Prince Chun's Mansion (醇亲王府 (醇親王府, Chúnqīnwángfǔ)), also known as the Northern Mansion (北府; Běifǔ), is a large residence in the siheyuan style with lavish private garden located near the Shichahai neighborhood in central Beijing. The grounds had been part of a villa built by Mingju, an official in the court of the Kangxi Emperor. It was later seized by Heshen, a favorite of the Qianlong Emperor, and following Heshen's purge and execution in 1799, it was bestowed on Yongxing by his brother the Jiaqing Emperor, and the mansion was renovated. The mansion changed hands several times, eventually ending up as the residence of a minor Qing official named Yusu. In 1888, as regent, Empress Dowager Cixi granted the mansion to her brother-in-law Yixuan, the biological father of the Guangxu Emperor. Yixuan died in 1891, and his title (Prince Chun) and residence were inherited by his second surviving son, Zaifeng. Zaifeng's own eldest son, Puyi, the last Qing emperor, was born at this mansion in 1906.

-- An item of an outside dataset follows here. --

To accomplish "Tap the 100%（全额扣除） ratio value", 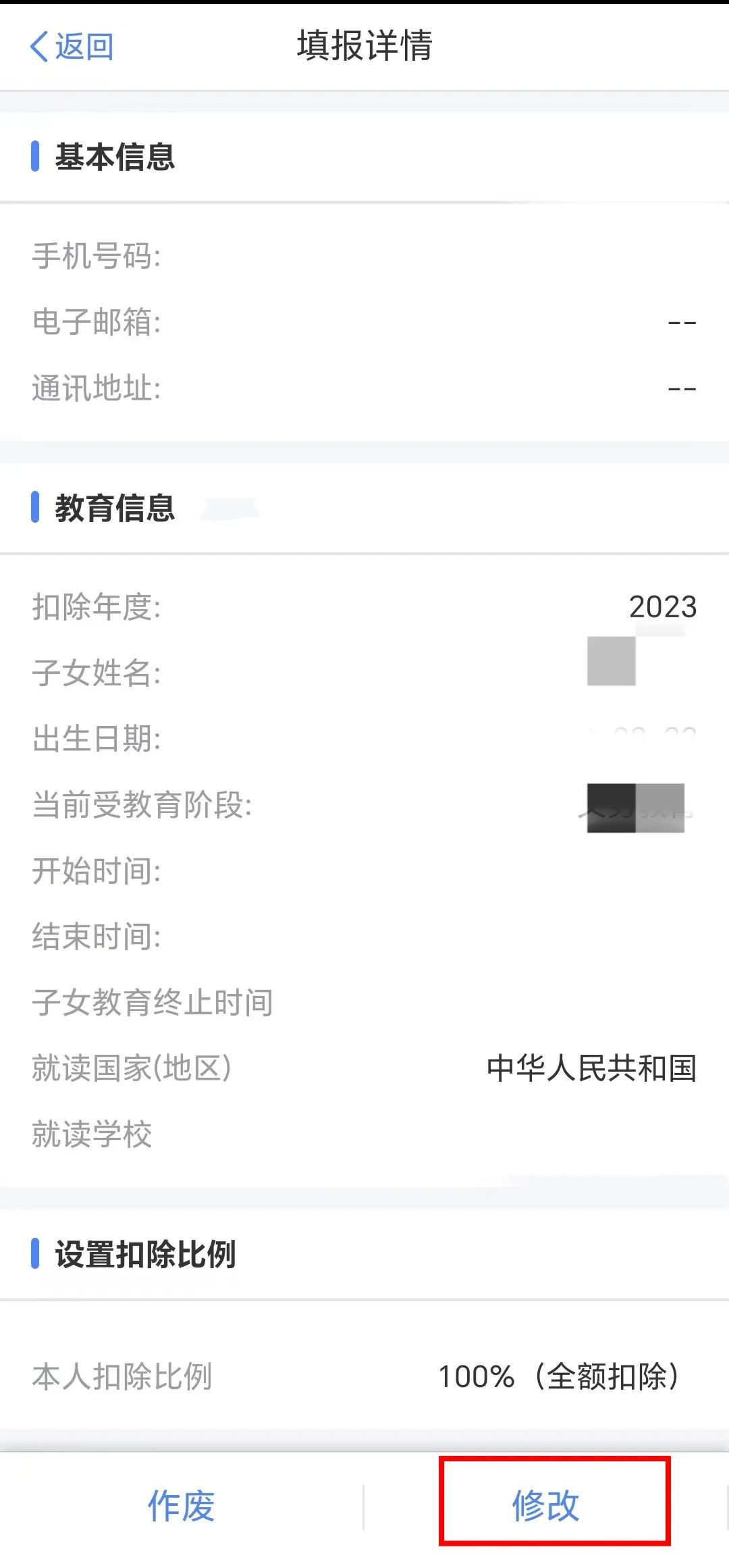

Prince Chun served as regent from the time of Puyi's accession in 1908 until the overthrow of the dynasty in 1912. Despite the collapse of the Qing dynasty, Prince Chun was permitted to stay in the mansion, and he died there in 1951.

Its garden became the residence of Soong Ching-ling, the widow of Sun Yat-sen, between 1963 and her death in 1981; it is now a public museum as her former residence open to visitors.